Сердце Дьявола 2, стр. 53

6. Истина на дне. – "Скалы вниз нас зовут, но пока еще мы живы".

Баламут был съеден манолиями, но тернистый путь его души продолжался. Вы, наверное, догадались, куда она перенеслась и в кого переселилась. Совершенно верно, не в Согдиану или в Эдем, перенеслась и не в блестательного Александра Македонского или первородного Адама переселилась, как в минувшем году, а, оставшись на корабле, переселилась в муравья-разведчика, испустившего дух от голода и перенапряжения сил. И не сразу переселилась (душам не дано пройти сквозь сталь переборок и герметичные двери), а только лишь после того, как регенерат Гена и Трахтенн выпустили муравьев из заточения.
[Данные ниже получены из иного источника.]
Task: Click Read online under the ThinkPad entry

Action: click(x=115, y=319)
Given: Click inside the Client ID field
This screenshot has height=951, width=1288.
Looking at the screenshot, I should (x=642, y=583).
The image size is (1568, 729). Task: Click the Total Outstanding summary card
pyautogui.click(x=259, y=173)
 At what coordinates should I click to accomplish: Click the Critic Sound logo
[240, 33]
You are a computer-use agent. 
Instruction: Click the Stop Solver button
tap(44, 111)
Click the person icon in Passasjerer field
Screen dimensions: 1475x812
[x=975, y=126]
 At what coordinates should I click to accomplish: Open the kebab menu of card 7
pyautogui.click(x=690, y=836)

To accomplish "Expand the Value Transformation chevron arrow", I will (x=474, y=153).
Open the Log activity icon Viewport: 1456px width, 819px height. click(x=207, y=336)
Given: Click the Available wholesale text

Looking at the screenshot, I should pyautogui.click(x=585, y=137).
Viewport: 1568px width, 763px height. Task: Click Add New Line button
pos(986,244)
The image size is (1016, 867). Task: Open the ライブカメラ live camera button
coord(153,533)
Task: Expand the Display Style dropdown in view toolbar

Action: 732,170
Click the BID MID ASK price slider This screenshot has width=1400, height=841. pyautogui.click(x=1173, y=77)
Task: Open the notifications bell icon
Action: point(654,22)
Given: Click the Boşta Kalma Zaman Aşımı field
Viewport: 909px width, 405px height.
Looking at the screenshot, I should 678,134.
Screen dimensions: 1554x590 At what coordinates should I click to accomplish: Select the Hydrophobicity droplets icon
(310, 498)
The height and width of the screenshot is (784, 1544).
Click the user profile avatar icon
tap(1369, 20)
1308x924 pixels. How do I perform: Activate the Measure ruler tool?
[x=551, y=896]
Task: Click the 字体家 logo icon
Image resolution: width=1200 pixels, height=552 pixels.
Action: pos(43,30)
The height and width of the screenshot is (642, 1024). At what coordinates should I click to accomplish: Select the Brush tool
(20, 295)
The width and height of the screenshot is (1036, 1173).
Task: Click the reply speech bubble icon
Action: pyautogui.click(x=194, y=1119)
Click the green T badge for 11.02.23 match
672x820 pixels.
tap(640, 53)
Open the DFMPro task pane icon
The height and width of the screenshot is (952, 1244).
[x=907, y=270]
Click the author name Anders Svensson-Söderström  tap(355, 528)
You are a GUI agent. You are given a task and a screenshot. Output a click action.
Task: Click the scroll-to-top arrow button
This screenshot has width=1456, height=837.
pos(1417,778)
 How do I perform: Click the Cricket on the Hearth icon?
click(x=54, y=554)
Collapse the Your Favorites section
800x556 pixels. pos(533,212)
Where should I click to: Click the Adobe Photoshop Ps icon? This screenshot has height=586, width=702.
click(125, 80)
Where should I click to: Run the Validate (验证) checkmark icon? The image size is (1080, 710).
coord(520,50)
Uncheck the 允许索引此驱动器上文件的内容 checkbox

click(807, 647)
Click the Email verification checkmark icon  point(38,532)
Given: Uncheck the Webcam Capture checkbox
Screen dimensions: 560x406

Очувствовавшись от смертного забытья, Бармалей (так позже муравей поименовал себя, взяв две первые буквы от своей прежней человеческой фамилии и две последние – от названия представителя своего нынешнего племени), прочувствовал свое новое тело и чуть не умер с тоски: как и все муравьи-солдаты и муравьи-разведчики он был... женщиной, то есть самкой, и даже не просто самкой, а самкой с отмершими половыми органами [4]...

Поплакав, Бармалей поискал мужество в своем сердце, конечно же, нашел, ведь был когда-то несгибаемым Баламутом, и тут же побежал искать Гену и Трахтенна. Это не отняло у него много времени. Гораздо больше он потратил его на попытки привлечь к себе их внимание, но они никак не хотели признать его за своего бывшего товарища по несчастью.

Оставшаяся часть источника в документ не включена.